• **PROBLEM**: Rewrite the listing below with "Find the position of" replacing every occurrence of "Identify the location of", keeping everything else unchanged.

------------------------------------------------------------

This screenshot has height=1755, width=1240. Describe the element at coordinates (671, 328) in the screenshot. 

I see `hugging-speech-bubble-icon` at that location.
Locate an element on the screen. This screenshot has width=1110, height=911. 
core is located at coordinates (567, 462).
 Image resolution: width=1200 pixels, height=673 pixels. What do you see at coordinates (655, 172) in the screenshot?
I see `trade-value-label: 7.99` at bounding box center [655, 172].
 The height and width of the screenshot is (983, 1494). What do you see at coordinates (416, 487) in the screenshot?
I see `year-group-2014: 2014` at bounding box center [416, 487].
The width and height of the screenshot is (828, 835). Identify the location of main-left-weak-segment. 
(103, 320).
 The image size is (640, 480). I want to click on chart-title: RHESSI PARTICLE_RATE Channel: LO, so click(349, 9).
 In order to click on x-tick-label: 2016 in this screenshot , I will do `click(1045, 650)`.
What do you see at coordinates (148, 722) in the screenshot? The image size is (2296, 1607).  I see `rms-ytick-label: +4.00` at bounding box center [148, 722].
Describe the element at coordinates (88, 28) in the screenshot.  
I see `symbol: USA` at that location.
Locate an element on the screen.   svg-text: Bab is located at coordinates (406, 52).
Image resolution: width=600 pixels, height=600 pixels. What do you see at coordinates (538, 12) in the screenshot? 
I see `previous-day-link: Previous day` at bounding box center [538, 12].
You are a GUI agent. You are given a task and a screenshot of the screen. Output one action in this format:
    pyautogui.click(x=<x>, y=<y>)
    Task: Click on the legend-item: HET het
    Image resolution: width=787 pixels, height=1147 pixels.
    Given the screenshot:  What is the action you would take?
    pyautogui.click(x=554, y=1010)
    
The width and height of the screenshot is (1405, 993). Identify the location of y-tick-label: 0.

------------------------------------------------------------

• **RESULT FOR THIS TASK**:
This screenshot has height=1755, width=1240. Describe the element at coordinates (671, 328) in the screenshot. 

I see `hugging-speech-bubble-icon` at that location.
Locate an element on the screen. This screenshot has width=1110, height=911. 
core is located at coordinates (567, 462).
 Image resolution: width=1200 pixels, height=673 pixels. What do you see at coordinates (655, 172) in the screenshot?
I see `trade-value-label: 7.99` at bounding box center [655, 172].
 The height and width of the screenshot is (983, 1494). What do you see at coordinates (416, 487) in the screenshot?
I see `year-group-2014: 2014` at bounding box center [416, 487].
The width and height of the screenshot is (828, 835). Find the position of main-left-weak-segment. 
(103, 320).
 The image size is (640, 480). I want to click on chart-title: RHESSI PARTICLE_RATE Channel: LO, so click(349, 9).
 In order to click on x-tick-label: 2016 in this screenshot , I will do `click(1045, 650)`.
What do you see at coordinates (148, 722) in the screenshot? The image size is (2296, 1607).  I see `rms-ytick-label: +4.00` at bounding box center [148, 722].
Describe the element at coordinates (88, 28) in the screenshot.  
I see `symbol: USA` at that location.
Locate an element on the screen.   svg-text: Bab is located at coordinates (406, 52).
Image resolution: width=600 pixels, height=600 pixels. What do you see at coordinates (538, 12) in the screenshot? 
I see `previous-day-link: Previous day` at bounding box center [538, 12].
You are a GUI agent. You are given a task and a screenshot of the screen. Output one action in this format:
    pyautogui.click(x=<x>, y=<y>)
    Task: Click on the legend-item: HET het
    Image resolution: width=787 pixels, height=1147 pixels.
    Given the screenshot:  What is the action you would take?
    pyautogui.click(x=554, y=1010)
    
The width and height of the screenshot is (1405, 993). Find the position of y-tick-label: 0.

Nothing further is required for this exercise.